Start Source extract

Ice skates are designed for insulation, how warm or cold they are depends on what they’re made out of and how well you maintain them. Ice skates don’t have an independent source of heat, they’re built to maximize the heat your body produces through exertion.
As mentioned different brands use different materials, some brands use Thinsulate, which is very light but also has very potent insulation properties. Some of the biggest differences are in the type of boot, but generally speaking, hockey skates are likely to be warmer than figure skates.
Hockey skates are built to protect players against impact from both hockey putts and other players. They’re also often designed with comfort in mind, whereas figure skates are designed to support the feet for jumps, they may not be as padded or insulated.
Another factor in making sure your skates keep you warm enough is proper maintenance. This isn’t a long and involved process at all, you just need to make sure that your skates are in a place where they can dry properly once you’re finished using them. This ensures that they’ll insulate properly.
The other part is breaking your skates in properly, you might already know that skates are a little uncomfortable fresh from the factory. Skates are robust and are built to be stiffer than most footwear, you need to give your skates enough time to break in so they fit you properly. Propper fitting is also a big part of how ice skates capture and retain heat.
There are a big bunch of things that you can do to ensure that you and your feet stay warm and comfortable when ice skating. Ensuring that your skates fit well and that you’re not too cold before you start skating is of paramount importance.
New skaters should especially take care, your body has to adapt to both a new and unfamiliar activity as well as get used to the cold conditions on a rink. Anything you can do to help your body now will pay off later.
Good clothing choices are essential to make sure your core body temperature stays high because if your overall body temperature is low when you start skating, then your feet have got no chance. This goes double for any new skaters.
Good clothing choices for ice skating include pants and leg warmers, jackets, coats, and jumpers, you’ll want to avoid anything that has loose-fitting parts, it’s also a bad idea to wear scarfs on indoor rinks because if they come off they can be a fall hazard for you and everyone else.
Clothes that restrict mobility in your legs (like jeans) are also a bad idea, you’ll want to be able to move as freely as possible. Tight-fitting pants can also reduce circulation to your lower legs, which can also make your feet colder.
Skates that are too tight are a common reason for uncomfortable, numb, and cold feet. There are three common reasons why your skates are too tight. The first reason is the most obvious, your skates are a size too small for you, and the only solution is to get the correct size.
If your skates are the correct size then the two most likely reasons are, that you lace your skates too tightly, or these specific skates are a little on the narrow side for your foot.

End Source extract
Start Data

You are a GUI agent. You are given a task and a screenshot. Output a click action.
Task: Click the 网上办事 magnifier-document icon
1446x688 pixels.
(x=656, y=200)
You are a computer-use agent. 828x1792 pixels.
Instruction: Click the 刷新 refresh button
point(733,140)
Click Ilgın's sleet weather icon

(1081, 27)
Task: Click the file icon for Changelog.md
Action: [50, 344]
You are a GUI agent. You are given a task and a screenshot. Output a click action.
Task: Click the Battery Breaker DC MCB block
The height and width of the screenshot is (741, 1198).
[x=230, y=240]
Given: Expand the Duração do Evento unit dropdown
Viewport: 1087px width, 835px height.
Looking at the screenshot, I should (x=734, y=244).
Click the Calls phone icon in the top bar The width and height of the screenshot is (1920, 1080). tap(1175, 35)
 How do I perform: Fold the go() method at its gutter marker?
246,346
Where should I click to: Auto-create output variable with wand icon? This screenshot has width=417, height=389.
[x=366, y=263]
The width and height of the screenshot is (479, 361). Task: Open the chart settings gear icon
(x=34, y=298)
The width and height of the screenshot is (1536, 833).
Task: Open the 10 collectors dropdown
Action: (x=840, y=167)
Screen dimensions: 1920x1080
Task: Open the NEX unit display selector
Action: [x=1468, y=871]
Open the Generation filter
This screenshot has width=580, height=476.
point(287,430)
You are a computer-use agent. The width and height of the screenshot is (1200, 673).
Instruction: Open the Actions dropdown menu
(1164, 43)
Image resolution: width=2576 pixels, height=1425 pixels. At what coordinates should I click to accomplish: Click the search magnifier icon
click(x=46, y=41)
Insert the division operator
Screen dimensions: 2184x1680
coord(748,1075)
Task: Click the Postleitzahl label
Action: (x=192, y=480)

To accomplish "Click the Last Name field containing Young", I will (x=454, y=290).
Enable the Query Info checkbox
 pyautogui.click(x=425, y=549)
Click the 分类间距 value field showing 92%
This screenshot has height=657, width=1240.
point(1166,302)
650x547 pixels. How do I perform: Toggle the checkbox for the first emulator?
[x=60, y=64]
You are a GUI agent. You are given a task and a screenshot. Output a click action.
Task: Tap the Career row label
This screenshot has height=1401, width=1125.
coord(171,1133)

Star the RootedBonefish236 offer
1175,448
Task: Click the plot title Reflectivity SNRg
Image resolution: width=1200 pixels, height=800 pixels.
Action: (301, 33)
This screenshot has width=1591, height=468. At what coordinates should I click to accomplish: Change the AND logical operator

End Data

# Task list:
a: In the text on keeping warm in ice skates, which material do some brands use that is described as very light with potent insulation properties?
b: Reproduce word for word the passage of the text on keeping warm in ice skates, starting at "Hockey skates are built" and ending at "they’ll insulate properly.".
The records are separate material, unrelated to the text on keeping warm in ice skates.

# Expected responses:
a: Thinsulate.

b:
Hockey skates are built to protect players against impact from both hockey putts and other players. They’re also often designed with comfort in mind, whereas figure skates are designed to support the feet for jumps, they may not be as padded or insulated.
Another factor in making sure your skates keep you warm enough is proper maintenance. This isn’t a long and involved process at all, you just need to make sure that your skates are in a place where they can dry properly once you’re finished using them. This ensures that they’ll insulate properly.